-- Task material --
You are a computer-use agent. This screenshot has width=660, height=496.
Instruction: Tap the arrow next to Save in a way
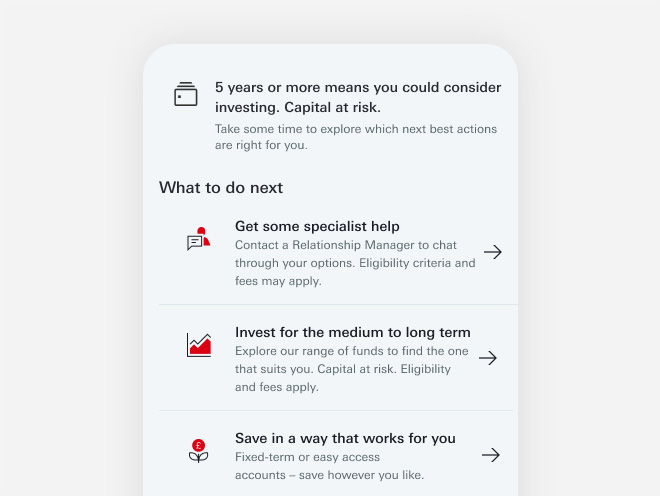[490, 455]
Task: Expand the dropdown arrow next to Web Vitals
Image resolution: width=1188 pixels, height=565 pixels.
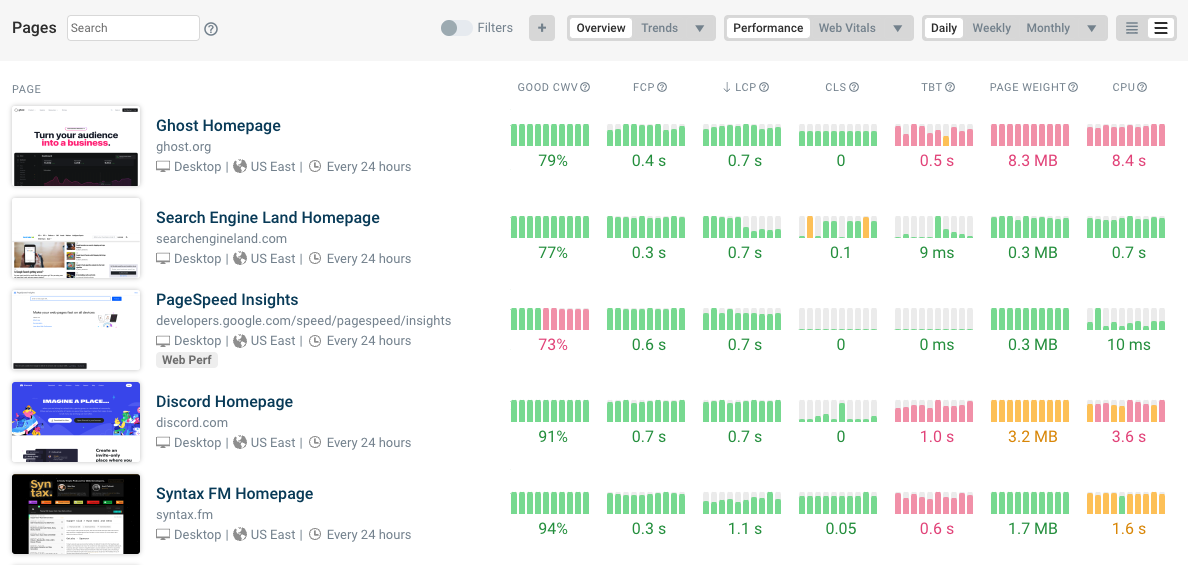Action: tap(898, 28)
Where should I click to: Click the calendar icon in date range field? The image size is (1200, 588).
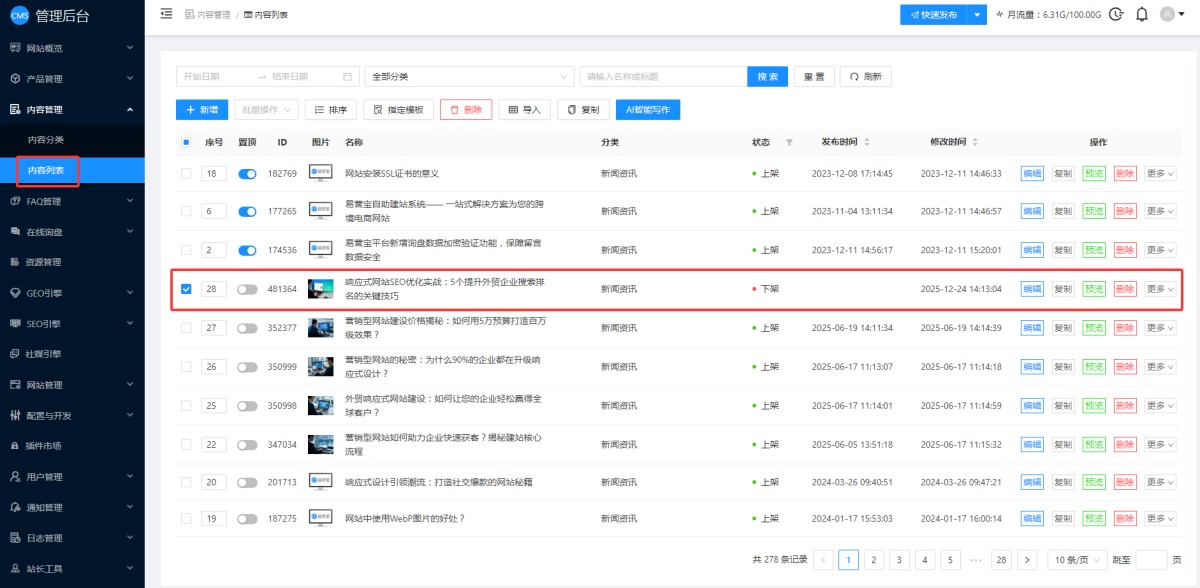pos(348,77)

-- What is needed --
Without altering anything, output all the lines above but none of the images.

-- Response --
You are a computer-use agent. This screenshot has width=660, height=496.
Instruction: Tap the arrow next to Save in a way
[490, 455]
Task: Expand the dropdown arrow next to Web Vitals
Image resolution: width=1188 pixels, height=565 pixels.
Action: tap(898, 28)
Where should I click to: Click the calendar icon in date range field? The image size is (1200, 588).
pos(348,77)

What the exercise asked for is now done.